The cable identified generally as at 16 includes a plurality of
cable wires 17 each one of which includes its own shield 18.
Typically, the cable wire shields are braided wire which not only
is conductive so as to serve as an electromagnetic energy shield,
but also is sufficiently flexible to permit desired bending of
cable 16. Moreover, over the entire set of cable wires 17 with
their individual shields, there is a further conductive shield
19.
Preliminary to terminating the various cable shields, the overall
cable shield 19 is peeled back onto the cable itself a substantial
distance from the end of the cable wires (FIGS. 1 and 3). Also, at
this time an annular metal termination ring 20 is slid onto the end
of the cable and located over the shield 19 and underneath the
peeled back portion thereof.
Next, the outer end portion of each of the individual cable wire
shields 18 are stripped off a given length from the ends of the
cable wires and formed to extend angularly outwardly from the
cables as individual conductors (FIG. 3). Each of these
stripped-off cable shields 18 are received over and onto an outer
end portion of the connector part shell 11. An appropriately
dimensioned metal ring 21 is received over the ends of the
stripped-off cable shields 18 and onto the end portion of the shell
11. The ring 21 is then deformed radially inwardly onto the shell
11 thereby physically and electrically securing the cable shields
to the shell 11. Preferably, the ring 21 is formed about the cable
shields through the application of a relatively large magnetic
field which not only presses the ring material tightly against the
shields, but also deforms the ring downwardly between adjacent
cable shields into contact with the receptacle shell as at 22
(FIGS. 1 and 2).
An elongated metal cylinder or backshell 15 is then received onto
the cable and located over flanges 13 and 14 as well as adjacent
parts of the cable and termination means already described (FIG.

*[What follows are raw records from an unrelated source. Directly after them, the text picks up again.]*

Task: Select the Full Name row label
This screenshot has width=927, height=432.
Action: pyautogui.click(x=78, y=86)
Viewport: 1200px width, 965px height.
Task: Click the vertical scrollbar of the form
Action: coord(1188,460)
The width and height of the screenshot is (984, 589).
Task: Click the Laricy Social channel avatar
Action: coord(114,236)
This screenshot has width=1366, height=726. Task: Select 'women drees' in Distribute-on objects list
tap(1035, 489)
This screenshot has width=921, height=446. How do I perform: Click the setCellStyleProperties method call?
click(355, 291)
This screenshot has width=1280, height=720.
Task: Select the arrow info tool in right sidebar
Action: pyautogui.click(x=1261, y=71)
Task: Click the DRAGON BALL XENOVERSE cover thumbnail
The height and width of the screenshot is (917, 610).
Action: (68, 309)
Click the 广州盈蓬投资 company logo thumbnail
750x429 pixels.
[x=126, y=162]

1). Finally, further deformation such as by a magnetic field
secures the backshell 15 to the flanges 13 and 14 as well as
establishing mechanical and electrical contact with the overall
cable shield 19.
The cable wires forming the cable has a single flexible shield
enclosing all of the wires which is peeled back farther than the
individual cable shields terminated as already described. A further
metal ring is received within the overall shield and the connector
backshell is received onto the connector part over the individual
termination ring and over the overall shield termination. The
backshell is then secured in place making full contact with the
individual shields as well as the overall cable shield and the
connector parts.
In use of the described shielding means both the overall shield 19
for a multi-wire cable and the individual cable wire shields 18 are
mechanically and electrically connected to the connector part shell
(e.g., receptacle). Interference signals induced in the outermost
shield 19 are interconnected to the connector part 10 via the
backshell 15 and then grounded through the mounting plate 12. Any
interference signals that may have been picked up by the individual
shields 18 are directly fed to the connector part shell 11 closely
adjacent the point where the shields leave the cable wires and then
to ground. The backshell completely encloses the cable wire end of
the connector part thereby preventing interference signals being
induced in the cable wire and portions from which the shield 18 has
been stripped.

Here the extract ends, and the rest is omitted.